I guess this isn't the best way to begin a missive in which I ask you for a favor, but those are my honest feelings. I am not trying to be rude or hurtful, just honest. We people with Asperger Syndrome are not known for our diplomacy or our empathy, but I am not attempting to "tell you off." I have typed several messages to the DC Comics' website contact feature, but have not yet heard back from anyone. I threatened to keep e-mailing them until I got a response, just like Marty Pasko did with "snail" mail back in the 70s, but I guess they weren't very impressed. The people in charge may be too young to even know who Marty Pasko is. I have read, I think in the late, lamented Amazing Heroes, that Mr. Pasko wrote DC so often with so many complaints of (hopefully constructive) criticism, that he came to be known as "Pesky Pasko."
I often joke that I am in a minority; I'm a comic-book fan; but even within that minority I'm in a minority, because most of my favorite comic-book characters are not superheroes. The DC Universe has many fascinating characters who are not superheroes (or supervillains)! And no, I do not mean non-powered but costumed characters like Batman. As far as I concerned, Batman and his ilk are superheroes or supervillains because they wear funny (stupid?) costumes.

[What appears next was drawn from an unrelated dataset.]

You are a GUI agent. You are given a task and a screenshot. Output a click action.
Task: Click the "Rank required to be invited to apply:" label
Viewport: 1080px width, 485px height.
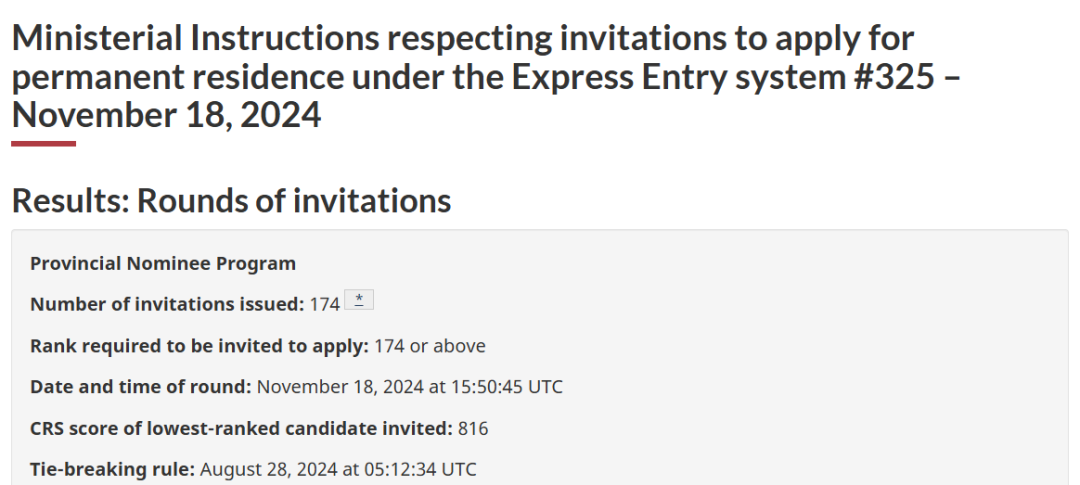click(x=200, y=345)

One of the best comic-book stories I have ever read featured Slam Bradley in "The 'Too Many Cooks…' Caper." It was in the landmark 500th issue of Detective Comics which was published in late 1980. The story also starred Mysto, Jason Bard, Roy Raymond, Captain Compass, Pow Wow Smith, and The Human Target. In a better world, characters like that would be the stars of a comic-book named Detective Comics and not some freak in a Halloween costume.

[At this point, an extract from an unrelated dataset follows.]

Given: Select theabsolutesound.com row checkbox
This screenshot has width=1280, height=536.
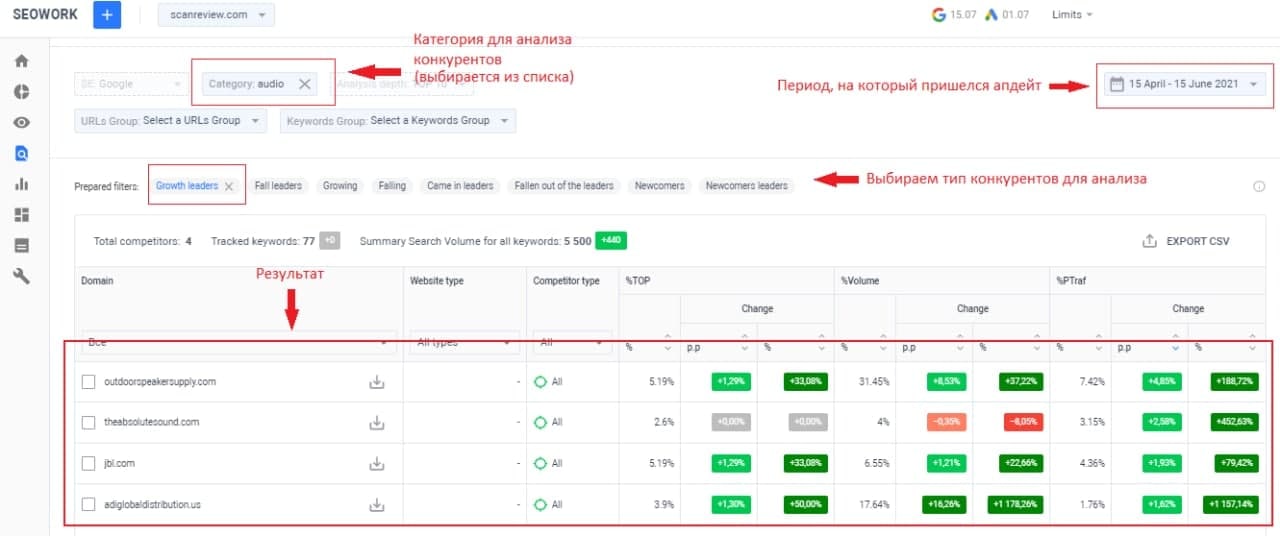Looking at the screenshot, I should [x=89, y=422].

How about a team-up between Captain Compass and the Sea Devils? And if the crybabies can't live without their precious superheroes, they could throw in Aquaman. I have a copy of the Showcase Presents black-and-white trade paperback that DC published a few years ago, and my least favorite feature in it is The Flash. I like that feature okay, but I would much rather read about firefighters, frogmen, animals, Lois Lane, and The Challengers of the Unknown, which were some of the other features in the first 20-odd issues of the original Showcase from the 1950s. I really am in a minority, am I not?
The community computer I am using to type this just told me that I have less than ten minutes before it shuts down, so I will close this e-missive for now. Thank you for listening!

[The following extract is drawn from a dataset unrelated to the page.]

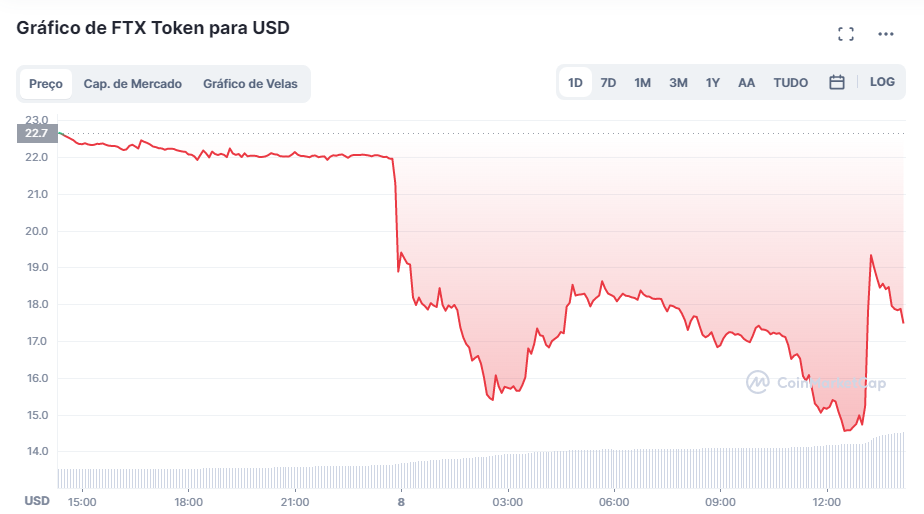Image resolution: width=924 pixels, height=514 pixels.
Task: Open the calendar date range picker
Action: tap(837, 83)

Let you in on a secret, Brian. I think most folks who write comic books would much rather write about folks with no special powers. For one thing, you can write about human emotions and themes that relate to your own world more directly. My own dreams and hopes and feelings would be quite different if I came from another planet and could bench-press a Chevrolet.
Secondly, stories would be easier and neater if we didn't have to keep coming up with menaces that could threaten people with superhuman abilities. When you're writing about characters with the power to save the universe, you have to keep coming up with storylines that threaten the destruction of the universe.
There's also the mix-and-match problem. I like a lot of Superman stories and I like a lot of Batman stories but I can't think of one story I ever really liked with both of them in major roles. Those just get too contrived because any villain who's powerful enough to give Superman a fight would be powerful enough to kill Batman in two seconds. Also, there's a wide discrepancy in the bravery of those two heroes. For Batman, facing down a band of armed gunmen is risking his life. For Superman, it's a yawn.
I don't think they go together but the readership loves to see them in the same comic. The readership also loves its superfolks. DC and Marvel will start doing more comics about characters like Slam Bradley when there's the slightest evidence people will buy them. At the moment, I don't believe there is. It's not all that different from back in 1990 when someone at Marvel asked me to come up with a book that had not a single super-powered or costumed character in it. You can read about that unhappy experience here.
Frankly, I think you're wasting your time lobbying DC or Marvel or any of the major publishers about this. If you want to expend some energy on this cause, try going to your local comic book shop and ask them how they'd feel about ordering and promoting the kind of comic you want to see. They'd probably order really low unless it was done by some superstar writer and artist. Then ask them how many copies they'd order if that same superstar writer and artist did a new super-hero team or something full of monsters and the possible destruction of our Solar System. If you can't convince the folks at your local comic shop, you probably can't convince someone at Marvel or DC.
And if you do convince them, please let me know. I have several ideas for comics of the sort that I'd love to do.